§ Task: If a line holds the word "status", copy it from the entries.

[Collected data]
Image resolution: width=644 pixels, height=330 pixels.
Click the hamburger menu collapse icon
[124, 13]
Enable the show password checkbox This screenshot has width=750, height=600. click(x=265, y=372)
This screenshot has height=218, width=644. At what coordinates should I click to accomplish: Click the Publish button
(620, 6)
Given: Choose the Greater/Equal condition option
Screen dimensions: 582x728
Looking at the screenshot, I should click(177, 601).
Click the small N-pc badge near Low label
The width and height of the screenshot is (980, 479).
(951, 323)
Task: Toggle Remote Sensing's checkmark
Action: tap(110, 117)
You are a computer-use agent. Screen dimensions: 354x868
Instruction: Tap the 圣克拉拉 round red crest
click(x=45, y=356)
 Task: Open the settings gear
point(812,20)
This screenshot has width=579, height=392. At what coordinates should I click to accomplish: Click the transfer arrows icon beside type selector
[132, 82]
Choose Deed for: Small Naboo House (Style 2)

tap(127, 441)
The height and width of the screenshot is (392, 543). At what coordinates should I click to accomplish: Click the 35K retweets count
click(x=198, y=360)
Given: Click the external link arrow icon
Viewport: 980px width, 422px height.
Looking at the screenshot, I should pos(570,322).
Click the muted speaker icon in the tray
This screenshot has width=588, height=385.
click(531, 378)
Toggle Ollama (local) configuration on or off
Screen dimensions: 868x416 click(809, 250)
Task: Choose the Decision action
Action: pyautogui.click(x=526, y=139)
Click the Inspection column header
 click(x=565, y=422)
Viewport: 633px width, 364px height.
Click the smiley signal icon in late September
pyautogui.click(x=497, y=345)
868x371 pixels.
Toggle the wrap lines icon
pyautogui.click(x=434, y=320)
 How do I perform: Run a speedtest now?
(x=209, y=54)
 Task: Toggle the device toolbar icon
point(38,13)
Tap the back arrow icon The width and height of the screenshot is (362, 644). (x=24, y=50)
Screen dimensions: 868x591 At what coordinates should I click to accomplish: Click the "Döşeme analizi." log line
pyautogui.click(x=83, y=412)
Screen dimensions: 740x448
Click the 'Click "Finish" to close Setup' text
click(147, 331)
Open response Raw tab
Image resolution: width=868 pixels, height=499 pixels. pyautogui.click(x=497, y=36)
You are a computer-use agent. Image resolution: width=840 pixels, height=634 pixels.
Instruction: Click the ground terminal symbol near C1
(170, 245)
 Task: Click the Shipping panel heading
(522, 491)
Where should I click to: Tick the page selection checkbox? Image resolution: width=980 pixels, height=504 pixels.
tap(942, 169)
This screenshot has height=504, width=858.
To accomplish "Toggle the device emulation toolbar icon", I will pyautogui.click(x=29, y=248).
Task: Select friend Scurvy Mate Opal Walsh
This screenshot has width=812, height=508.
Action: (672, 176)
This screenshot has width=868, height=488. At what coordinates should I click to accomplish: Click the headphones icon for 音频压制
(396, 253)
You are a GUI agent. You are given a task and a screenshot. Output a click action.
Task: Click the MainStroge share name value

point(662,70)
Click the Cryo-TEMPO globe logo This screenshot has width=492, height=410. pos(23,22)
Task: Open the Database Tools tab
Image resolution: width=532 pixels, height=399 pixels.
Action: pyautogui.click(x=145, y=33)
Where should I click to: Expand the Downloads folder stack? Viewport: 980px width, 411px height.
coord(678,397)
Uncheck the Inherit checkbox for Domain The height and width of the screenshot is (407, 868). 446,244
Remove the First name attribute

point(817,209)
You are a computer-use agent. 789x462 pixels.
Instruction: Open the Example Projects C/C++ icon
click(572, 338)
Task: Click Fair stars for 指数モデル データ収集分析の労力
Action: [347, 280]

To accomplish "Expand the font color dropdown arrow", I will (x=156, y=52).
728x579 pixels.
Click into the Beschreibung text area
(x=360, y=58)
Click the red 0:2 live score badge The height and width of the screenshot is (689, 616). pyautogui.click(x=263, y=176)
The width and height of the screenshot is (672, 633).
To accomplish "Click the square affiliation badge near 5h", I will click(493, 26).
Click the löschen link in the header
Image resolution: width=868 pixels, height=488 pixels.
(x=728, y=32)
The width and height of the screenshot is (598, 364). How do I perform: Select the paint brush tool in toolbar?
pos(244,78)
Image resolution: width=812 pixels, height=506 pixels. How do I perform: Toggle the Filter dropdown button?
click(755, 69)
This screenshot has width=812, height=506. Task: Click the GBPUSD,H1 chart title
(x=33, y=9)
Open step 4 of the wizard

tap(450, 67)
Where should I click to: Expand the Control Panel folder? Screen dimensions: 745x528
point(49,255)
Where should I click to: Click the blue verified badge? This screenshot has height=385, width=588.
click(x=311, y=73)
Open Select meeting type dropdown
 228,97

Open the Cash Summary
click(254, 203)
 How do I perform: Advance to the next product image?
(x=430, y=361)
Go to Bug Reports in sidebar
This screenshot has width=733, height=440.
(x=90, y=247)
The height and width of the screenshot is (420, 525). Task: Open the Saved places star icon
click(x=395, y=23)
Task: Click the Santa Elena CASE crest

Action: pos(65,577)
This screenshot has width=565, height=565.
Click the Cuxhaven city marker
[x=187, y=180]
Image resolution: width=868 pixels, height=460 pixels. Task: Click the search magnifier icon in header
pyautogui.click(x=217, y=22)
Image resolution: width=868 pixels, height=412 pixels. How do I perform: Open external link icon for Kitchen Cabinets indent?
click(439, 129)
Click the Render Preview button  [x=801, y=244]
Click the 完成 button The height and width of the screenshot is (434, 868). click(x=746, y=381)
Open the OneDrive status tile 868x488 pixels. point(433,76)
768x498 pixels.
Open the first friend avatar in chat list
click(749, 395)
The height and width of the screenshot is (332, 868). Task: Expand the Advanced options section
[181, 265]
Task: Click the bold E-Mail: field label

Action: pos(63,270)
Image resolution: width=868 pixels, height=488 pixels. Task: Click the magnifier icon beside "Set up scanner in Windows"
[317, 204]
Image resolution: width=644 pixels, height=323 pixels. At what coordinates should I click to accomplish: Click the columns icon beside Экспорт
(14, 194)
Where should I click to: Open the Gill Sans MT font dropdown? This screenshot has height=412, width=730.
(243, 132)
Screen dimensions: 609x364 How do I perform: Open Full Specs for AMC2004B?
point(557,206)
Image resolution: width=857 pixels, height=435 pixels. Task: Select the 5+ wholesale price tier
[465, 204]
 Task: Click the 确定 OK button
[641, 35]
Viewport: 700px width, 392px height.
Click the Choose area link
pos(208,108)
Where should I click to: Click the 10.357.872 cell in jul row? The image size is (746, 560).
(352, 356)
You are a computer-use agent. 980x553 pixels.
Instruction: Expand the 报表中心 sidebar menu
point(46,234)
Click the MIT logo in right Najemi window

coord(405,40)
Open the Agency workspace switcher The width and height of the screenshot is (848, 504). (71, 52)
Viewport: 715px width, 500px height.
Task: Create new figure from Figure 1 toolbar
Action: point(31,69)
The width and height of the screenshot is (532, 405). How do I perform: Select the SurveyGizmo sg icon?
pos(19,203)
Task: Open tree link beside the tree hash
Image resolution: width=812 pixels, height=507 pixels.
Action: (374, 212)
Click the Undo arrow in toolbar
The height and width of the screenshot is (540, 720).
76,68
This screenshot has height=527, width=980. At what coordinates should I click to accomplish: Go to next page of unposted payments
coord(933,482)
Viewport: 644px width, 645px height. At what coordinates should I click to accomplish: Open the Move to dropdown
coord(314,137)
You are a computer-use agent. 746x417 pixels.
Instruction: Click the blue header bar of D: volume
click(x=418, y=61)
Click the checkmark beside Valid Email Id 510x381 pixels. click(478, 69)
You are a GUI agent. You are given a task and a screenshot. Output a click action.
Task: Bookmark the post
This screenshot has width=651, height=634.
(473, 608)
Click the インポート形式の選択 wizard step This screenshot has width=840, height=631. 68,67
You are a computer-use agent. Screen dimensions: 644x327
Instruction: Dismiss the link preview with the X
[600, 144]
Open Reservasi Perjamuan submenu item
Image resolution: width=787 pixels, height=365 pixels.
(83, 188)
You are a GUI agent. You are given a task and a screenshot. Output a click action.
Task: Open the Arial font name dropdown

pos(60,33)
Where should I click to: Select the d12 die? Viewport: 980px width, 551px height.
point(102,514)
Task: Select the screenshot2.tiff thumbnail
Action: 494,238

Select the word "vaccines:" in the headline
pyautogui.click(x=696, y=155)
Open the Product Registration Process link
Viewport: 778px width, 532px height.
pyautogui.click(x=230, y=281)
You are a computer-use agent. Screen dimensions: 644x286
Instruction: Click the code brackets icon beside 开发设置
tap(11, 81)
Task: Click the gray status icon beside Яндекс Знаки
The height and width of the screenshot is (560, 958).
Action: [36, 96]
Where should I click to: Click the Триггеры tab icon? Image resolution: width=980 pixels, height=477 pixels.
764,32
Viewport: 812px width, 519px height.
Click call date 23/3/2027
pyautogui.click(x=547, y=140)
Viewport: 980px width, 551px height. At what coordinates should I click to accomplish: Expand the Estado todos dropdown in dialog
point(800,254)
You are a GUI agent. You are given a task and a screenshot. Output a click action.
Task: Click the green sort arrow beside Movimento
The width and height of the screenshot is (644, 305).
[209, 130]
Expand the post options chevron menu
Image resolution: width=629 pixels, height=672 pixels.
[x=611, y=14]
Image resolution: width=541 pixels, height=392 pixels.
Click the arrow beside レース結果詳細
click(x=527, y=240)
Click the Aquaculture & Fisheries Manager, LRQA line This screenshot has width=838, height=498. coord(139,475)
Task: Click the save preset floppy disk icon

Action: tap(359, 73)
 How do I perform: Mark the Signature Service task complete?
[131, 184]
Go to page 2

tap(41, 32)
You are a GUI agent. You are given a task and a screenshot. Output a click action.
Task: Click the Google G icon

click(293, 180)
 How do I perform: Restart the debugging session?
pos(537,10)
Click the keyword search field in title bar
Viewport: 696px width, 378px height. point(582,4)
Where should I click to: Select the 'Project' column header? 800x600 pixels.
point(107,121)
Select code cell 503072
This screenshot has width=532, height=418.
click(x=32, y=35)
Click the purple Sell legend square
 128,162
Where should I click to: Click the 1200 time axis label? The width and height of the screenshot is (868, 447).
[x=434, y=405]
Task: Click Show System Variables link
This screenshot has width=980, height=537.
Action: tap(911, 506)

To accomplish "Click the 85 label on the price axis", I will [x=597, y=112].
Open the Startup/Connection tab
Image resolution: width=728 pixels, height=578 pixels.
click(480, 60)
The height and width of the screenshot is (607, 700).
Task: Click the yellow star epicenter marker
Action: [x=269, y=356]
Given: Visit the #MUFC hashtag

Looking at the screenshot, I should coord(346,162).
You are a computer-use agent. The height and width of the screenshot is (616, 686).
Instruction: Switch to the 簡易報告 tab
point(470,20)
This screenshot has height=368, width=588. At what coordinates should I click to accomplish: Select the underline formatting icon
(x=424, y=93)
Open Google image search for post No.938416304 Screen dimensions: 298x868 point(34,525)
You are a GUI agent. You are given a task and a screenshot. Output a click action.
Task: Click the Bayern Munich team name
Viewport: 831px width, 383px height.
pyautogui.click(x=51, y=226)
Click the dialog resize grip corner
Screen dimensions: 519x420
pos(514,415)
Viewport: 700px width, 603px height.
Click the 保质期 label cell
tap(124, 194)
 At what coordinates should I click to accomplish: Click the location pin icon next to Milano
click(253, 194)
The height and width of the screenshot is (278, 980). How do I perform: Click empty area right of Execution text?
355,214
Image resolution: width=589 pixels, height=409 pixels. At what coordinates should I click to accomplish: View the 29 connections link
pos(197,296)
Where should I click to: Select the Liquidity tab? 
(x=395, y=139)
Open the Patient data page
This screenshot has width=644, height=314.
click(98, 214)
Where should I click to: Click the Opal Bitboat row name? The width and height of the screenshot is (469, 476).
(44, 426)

§ Exercise result:
Open the OneDrive status tile 868x488 pixels. point(433,76)
Task: Click the gray status icon beside Яндекс Знаки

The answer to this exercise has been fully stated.